Entonces, en el naufragio, un pedacito de
memoria se prende desesperadamente a mi conciencia. Cualquier cosa
vale, sobre todo si no viene a cuento. Una clase de química en el
instituto; la pila de folios usados en el escritorio de la oficina;
toda la porquería de apuntes y bolsos sucios y abrigos que nunca
volveré a ponerme y que acumulo en el armario de la casa paterna: un
museo arqueológico pasado de moda, un contenedor de derribo.
Cualquier alusión a mi historia basta para que el gustillo erótico
del sopor se transforme en otra cosa.
Y es que veo esos rastros de lo que he
sido o estoy siendo, y de repente me cuesta demasiado
establecer vínculos con ello. ¿Qué tienen que ver con la persona
que está tumbada sobre el edredón y que apenas recuerda su edad y
su nombre? ¿A quién pertenece esa carga monumental de recuerdos? Es
como si la cadena evolutiva que me ha conducido hasta esta cama se
hubiera desintegrado radicalmente. Como si hubiera nacido ahora mismo
y con plena consciencia. Extraño. No sé si desolador o
reconfortante.
##########
Tareas del ejercicio:
[1] Según el fragmento sobre la memoria, ¿qué se acumula en el armario de la casa paterna?
[2] Retoma el fragmento sobre la memoria y continúalo a partir de su última frase.
##########
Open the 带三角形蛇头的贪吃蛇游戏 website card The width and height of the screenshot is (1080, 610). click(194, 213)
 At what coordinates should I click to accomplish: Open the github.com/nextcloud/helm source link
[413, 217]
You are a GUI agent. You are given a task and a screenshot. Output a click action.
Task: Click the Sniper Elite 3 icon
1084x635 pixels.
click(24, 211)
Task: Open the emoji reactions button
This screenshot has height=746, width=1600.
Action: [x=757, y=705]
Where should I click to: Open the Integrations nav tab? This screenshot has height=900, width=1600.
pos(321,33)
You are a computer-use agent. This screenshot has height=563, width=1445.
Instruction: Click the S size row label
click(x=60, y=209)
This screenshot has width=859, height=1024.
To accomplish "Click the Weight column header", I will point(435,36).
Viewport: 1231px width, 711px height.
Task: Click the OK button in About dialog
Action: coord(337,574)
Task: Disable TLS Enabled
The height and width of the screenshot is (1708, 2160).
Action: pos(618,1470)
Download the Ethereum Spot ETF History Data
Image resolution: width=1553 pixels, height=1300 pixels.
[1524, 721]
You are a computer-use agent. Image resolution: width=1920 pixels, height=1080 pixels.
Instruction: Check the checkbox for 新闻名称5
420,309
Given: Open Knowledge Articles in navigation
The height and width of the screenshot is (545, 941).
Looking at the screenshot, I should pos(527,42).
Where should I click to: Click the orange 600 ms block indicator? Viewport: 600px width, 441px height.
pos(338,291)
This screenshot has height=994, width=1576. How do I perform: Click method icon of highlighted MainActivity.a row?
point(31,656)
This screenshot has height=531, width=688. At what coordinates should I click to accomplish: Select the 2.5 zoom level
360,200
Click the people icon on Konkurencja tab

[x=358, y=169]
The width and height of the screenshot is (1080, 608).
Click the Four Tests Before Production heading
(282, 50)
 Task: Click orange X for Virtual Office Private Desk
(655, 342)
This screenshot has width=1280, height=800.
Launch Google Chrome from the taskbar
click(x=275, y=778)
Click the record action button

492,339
##########
Las respuestas:
[1] Apuntes, bolsos sucios y abrigos que nunca se volverán a poner.

[2]
Y no es sólo eso, no ocurre sólo con el
pasado. Hay más polizones: propósitos y deseo, y también dudas y
coordenadas que no terminan de estar claras. Escribir, qué demonios
es ese anhelo. Querer conocer la textura de la vida ajena, ¿de dónde
ha salido esa avidez? ¿Quién ha encapsulado todo eso y lo ha colado
de contrabando en mi mente?
Pasa también con los personajes que
impulsan mi trama, los que me dan réplica en una historia que ahora
mismo aún tengo que aprender a reconocer como mía. Gente con la
que, al parecer, paso tantas horas que deberían figurar en la foto
de mi DNI. Gente que, fíjate, por fortuna o capricho, quiero en mi
vida. Gente cuyas mitocondrias se parecen sospechosamente a las mías.
En esta hora en que las cañerías de la duermevela están todavía
por desatascar, todos ellos podrían haber sido inventados.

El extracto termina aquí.